The Unavowable Body: Radical Stillness in Mina Heidari’s Ineffable Art Series
Keywords:
unavowable body, radical stillness, anatomic violence, exposure, presence, opacityAbstract
This article examines three artworks I conceptually frame as The ineffable art series by an emerging Iranian female artist Mina Heidari. This exhibition was initially showcased as a three-part drawing series at the 2025 World in Balance festival in Hamburg. The three artworks titled: Condemnation, Decay, and Denial/Refusal, are a meditation on feminine agency, embodied violence and the dialectics of silence and visibility.

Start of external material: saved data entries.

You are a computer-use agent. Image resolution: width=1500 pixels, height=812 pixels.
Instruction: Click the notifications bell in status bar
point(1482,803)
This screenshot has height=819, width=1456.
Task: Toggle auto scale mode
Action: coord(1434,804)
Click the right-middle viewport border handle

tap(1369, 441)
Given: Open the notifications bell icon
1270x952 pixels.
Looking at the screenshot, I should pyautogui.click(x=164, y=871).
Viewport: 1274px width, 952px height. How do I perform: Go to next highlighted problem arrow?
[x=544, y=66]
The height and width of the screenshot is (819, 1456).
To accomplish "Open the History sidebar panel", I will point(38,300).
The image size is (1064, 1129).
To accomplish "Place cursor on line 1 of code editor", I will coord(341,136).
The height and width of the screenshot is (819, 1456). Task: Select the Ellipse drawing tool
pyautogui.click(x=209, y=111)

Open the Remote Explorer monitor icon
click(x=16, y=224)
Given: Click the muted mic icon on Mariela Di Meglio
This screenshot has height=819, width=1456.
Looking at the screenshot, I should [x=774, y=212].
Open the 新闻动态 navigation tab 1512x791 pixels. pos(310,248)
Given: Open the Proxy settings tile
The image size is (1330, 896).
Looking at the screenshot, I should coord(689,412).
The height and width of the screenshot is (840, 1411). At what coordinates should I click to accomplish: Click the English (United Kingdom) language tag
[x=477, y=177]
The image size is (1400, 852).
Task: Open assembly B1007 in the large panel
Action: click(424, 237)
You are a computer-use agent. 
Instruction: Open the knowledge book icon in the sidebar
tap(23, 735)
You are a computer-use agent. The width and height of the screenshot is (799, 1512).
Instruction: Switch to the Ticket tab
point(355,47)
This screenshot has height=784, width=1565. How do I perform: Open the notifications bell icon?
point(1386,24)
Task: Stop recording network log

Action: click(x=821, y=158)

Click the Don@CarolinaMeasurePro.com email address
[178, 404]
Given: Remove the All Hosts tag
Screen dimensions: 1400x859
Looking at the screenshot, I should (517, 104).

Heidari’s work draws from her multidisciplinary background in art, science and activism as well as her censored Iranian context. Employing a philosophy of silence and opacity, where the unspoken becomes a site of agency and resistance, her art transforms personal and political repression into a universal feminist poetics of liberation. Through the recurring motif of a metonymic eye, she traces contours of an unavowable body, from violent exposure to a sacred disavowal, challenging viewers to engage not through sight but through embodied presence. Blending ethical witnessing with posthuman and queer feminist lenses, my analysis underscores how Heidari’s drawings reconfigure the female body as a living archive of trauma and resilience. Ultimately, this article argues that Heidari’s art suspends narrative closure to enact ‘radical stillness’, an unspoken poetics that reconfigures embodied silence as a potent language of resistance and ethical witnessing. Using the female body’s fragmented vitality to defy patriarchal and colonial silencing, Heideri invites viewers to dwell in the unspoken— to honor the scars that persist, the fragments that haunt, and the opacity that protects, in response to acute and chronic trauma.